Clappe v. Taylor

Woodward, J.:

For the purposes of this appeal, the complaint having been dismissed at the close of the plaintiff’s case, the following facts, some of which are admitted in the answers, must be taken as having been established. The defendants were partners when, on the 4th day of May, 1901, the plaintiff engaged them as stockbrokers to purchase and sell stocks for him, and the defendants thereupon purchased for the plaintiff one hundred shares of stock of the Missouri, Kansas and Texas Railway Company at thirty and three-quarters, the plaintiff depositing with the defendants as margin $700. This particular stock was purchased on the recommendation of the defendants’ manager, with whom the plaintiff dealt. -Within a week and without any notice to the plaintiff or demand for more margin, the defendants sold the stock at twenty-three and one-half, and a few weeks later the price of the stock rose to thirty-two and seven-eighths. This action was brought to recover the loss of profits consequent upon the unauthorized sale.

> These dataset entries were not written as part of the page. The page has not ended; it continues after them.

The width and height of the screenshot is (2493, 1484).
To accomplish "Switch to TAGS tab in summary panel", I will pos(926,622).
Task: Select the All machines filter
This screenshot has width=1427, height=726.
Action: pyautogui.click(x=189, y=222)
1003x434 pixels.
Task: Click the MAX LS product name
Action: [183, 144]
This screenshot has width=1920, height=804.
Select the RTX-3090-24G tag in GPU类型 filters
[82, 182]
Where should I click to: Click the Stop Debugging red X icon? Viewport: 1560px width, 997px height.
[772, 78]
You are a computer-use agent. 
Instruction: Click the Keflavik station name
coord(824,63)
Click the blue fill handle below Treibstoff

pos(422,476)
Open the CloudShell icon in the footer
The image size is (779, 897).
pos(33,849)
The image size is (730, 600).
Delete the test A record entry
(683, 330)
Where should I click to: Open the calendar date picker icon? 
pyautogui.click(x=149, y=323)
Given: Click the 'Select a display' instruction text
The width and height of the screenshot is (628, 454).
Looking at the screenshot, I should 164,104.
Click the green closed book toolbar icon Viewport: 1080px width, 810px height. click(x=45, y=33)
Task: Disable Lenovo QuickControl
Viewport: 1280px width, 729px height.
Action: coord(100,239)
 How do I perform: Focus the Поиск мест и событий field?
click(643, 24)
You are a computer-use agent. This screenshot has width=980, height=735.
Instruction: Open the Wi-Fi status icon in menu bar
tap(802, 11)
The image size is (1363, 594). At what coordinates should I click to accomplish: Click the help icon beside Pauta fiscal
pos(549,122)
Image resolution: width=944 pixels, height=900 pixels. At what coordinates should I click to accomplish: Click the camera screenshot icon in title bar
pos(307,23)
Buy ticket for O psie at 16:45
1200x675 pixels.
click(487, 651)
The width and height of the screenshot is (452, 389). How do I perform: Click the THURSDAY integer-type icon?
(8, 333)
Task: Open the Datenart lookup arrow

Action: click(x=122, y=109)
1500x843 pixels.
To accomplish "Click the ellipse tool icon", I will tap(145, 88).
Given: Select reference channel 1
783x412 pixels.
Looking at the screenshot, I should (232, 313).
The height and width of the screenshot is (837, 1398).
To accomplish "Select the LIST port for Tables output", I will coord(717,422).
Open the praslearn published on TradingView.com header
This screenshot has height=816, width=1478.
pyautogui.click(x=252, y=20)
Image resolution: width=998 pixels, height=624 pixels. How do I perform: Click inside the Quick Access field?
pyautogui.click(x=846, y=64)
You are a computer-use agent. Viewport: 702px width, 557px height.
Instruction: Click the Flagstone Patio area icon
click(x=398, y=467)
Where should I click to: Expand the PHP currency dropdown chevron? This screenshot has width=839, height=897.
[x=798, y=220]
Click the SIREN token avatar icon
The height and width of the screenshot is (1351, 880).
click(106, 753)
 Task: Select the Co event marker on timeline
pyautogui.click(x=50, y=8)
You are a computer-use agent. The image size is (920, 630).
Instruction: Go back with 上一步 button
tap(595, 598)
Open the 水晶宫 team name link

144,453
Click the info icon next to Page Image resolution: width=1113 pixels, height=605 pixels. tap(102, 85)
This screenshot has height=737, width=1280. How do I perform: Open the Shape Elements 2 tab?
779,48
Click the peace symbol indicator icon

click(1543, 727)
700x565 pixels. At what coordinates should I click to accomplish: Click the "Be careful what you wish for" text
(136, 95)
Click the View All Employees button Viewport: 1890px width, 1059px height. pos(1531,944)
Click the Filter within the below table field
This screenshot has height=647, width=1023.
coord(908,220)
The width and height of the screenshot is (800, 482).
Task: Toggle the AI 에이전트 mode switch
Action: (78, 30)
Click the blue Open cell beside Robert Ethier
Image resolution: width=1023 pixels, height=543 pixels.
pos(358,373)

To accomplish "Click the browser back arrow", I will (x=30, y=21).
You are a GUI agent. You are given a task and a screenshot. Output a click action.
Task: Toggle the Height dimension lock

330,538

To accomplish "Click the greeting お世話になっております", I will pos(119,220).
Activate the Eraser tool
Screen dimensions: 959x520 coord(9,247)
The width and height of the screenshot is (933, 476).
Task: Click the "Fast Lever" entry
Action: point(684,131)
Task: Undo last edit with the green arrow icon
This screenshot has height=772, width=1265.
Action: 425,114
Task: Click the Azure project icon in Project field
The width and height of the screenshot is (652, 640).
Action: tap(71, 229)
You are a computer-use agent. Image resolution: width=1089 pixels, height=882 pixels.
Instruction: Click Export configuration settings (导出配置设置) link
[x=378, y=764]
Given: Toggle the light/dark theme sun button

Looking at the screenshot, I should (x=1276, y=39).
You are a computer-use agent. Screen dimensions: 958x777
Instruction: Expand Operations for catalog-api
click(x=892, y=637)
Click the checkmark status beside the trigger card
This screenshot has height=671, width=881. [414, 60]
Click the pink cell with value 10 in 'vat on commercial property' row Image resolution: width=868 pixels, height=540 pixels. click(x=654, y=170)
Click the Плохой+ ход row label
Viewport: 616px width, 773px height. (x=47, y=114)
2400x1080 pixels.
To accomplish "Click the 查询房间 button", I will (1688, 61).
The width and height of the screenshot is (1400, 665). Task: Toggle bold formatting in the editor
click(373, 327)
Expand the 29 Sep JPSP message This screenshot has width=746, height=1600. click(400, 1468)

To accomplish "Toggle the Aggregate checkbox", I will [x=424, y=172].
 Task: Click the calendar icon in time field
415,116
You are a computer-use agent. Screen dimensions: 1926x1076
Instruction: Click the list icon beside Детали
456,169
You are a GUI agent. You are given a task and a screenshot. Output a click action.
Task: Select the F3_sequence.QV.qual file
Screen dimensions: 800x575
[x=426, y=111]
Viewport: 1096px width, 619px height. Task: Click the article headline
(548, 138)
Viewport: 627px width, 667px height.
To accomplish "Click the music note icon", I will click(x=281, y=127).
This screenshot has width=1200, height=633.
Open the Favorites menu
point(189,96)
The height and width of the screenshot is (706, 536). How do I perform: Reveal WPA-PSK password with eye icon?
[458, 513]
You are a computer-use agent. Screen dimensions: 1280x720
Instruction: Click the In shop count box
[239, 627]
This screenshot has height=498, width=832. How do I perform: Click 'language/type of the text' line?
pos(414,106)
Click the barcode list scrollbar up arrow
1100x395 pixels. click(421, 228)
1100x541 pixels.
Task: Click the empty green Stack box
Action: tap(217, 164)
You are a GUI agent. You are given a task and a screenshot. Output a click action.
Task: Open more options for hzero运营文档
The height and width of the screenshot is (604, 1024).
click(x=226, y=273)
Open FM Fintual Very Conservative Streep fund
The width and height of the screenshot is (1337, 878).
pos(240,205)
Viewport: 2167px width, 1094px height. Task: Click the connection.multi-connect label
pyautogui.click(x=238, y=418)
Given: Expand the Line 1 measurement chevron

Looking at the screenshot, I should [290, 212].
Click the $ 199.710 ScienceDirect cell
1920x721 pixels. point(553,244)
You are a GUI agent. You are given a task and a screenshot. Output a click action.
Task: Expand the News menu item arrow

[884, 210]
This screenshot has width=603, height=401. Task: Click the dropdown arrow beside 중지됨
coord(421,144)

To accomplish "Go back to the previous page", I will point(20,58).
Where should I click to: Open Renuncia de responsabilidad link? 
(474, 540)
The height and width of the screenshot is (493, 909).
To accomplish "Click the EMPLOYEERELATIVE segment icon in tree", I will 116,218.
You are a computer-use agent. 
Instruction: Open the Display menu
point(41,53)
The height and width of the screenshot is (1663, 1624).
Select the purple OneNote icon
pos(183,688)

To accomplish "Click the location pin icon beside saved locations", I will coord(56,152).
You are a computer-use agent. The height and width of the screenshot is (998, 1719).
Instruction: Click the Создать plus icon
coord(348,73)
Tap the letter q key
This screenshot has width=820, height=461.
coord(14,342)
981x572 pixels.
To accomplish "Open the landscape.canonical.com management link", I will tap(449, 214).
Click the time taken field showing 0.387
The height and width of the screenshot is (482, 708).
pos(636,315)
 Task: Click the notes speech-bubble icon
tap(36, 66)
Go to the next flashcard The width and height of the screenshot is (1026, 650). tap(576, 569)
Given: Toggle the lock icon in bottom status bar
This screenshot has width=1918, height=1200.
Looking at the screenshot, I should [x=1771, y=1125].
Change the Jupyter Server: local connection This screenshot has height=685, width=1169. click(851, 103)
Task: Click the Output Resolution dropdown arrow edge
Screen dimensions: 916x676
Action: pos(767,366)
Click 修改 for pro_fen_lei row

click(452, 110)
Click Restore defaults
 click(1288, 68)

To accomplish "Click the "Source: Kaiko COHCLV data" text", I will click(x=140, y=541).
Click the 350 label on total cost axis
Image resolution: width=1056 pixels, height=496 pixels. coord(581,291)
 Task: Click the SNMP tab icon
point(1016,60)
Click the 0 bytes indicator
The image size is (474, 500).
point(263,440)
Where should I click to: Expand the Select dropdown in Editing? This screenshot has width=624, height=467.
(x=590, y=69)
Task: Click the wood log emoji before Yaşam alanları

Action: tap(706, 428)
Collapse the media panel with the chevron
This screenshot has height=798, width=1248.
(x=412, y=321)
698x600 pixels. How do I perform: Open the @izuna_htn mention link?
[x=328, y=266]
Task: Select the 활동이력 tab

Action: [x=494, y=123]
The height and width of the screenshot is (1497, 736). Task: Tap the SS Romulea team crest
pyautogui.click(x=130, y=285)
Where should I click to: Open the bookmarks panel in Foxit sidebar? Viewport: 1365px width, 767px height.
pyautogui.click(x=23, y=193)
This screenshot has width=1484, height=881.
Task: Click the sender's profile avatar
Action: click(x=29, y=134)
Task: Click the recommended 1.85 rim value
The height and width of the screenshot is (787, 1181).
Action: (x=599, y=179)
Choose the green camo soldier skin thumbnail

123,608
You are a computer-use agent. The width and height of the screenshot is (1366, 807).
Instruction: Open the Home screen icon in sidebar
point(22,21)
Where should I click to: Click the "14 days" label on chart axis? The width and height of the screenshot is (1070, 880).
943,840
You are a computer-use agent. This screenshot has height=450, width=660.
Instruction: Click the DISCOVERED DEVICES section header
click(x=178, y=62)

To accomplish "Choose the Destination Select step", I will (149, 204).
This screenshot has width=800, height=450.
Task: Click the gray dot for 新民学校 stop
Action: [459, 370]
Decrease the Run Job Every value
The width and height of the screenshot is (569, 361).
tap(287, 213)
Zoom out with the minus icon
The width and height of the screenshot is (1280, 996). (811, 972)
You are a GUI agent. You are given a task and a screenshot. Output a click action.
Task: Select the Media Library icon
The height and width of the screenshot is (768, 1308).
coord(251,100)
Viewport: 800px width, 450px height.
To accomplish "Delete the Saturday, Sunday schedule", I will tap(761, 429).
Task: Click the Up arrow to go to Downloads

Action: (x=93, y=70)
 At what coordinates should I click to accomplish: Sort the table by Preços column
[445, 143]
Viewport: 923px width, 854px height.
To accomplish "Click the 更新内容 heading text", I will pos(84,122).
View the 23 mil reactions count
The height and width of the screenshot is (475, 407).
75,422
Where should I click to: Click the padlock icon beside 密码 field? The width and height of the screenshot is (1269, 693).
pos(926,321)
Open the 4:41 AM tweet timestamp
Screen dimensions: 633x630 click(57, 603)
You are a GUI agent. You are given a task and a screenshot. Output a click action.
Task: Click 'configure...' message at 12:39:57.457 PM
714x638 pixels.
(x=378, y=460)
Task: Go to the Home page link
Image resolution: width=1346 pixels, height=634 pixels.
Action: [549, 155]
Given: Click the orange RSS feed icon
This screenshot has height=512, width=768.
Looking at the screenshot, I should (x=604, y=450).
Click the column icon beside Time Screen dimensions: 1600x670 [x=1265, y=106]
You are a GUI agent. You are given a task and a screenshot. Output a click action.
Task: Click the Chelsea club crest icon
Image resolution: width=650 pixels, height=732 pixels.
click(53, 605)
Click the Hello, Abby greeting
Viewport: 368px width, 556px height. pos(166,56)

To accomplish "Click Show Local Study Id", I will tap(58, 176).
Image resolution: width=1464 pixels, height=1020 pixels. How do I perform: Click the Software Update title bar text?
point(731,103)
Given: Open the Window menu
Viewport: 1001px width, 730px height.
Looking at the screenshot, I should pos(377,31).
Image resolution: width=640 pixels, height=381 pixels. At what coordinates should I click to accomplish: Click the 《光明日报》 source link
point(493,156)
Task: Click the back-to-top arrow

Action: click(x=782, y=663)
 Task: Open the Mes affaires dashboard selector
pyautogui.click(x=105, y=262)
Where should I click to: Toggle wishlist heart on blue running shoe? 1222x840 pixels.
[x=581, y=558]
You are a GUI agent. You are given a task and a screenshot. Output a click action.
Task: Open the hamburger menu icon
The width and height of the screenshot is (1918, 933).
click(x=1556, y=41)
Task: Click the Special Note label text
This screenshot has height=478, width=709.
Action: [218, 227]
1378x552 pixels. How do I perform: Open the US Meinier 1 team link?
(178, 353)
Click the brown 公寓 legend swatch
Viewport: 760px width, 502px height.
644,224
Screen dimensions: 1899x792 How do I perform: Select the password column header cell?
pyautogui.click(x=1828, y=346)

The relation between the defendants and their customer was that of pledgees and pledgor, and the sale by a broker of pledged stock without demand and notice is a conversion. (Markham v. Jaudon, 41 N. Y. 235; Baker v. Drake, 66 id. 518; Gruman v. Smith, 81 id. 25; Gillett v. Whiting, 120 id. 402; Content v. Banner, 184 id. 121.) In the case last cited, Willard Bartlett, J., says (p. 124): “ Under the contract, arising by operation of law, out of the relation between the parties, a sale of the stock by the brokers *607without notice of the time and place of sale, constituted a conversion, in the absence of an agreement dispensing with such notice or providing for otherwise disposing of the pledged property.”

The pledgees are liable for the damages sustained by the pledgor as a result of the conversion of the pledge. (Gruman v. Smith, supra.)

It follows that the dismissal of the complaint was error, which demands a reversal of the judgment, and a new trial should be granted, costs to abide the event.

Jenks, Hooker, Gaynor and Miller, JJ., concurred.

Judgment and order reversed and new trial granted, costs to abide the event.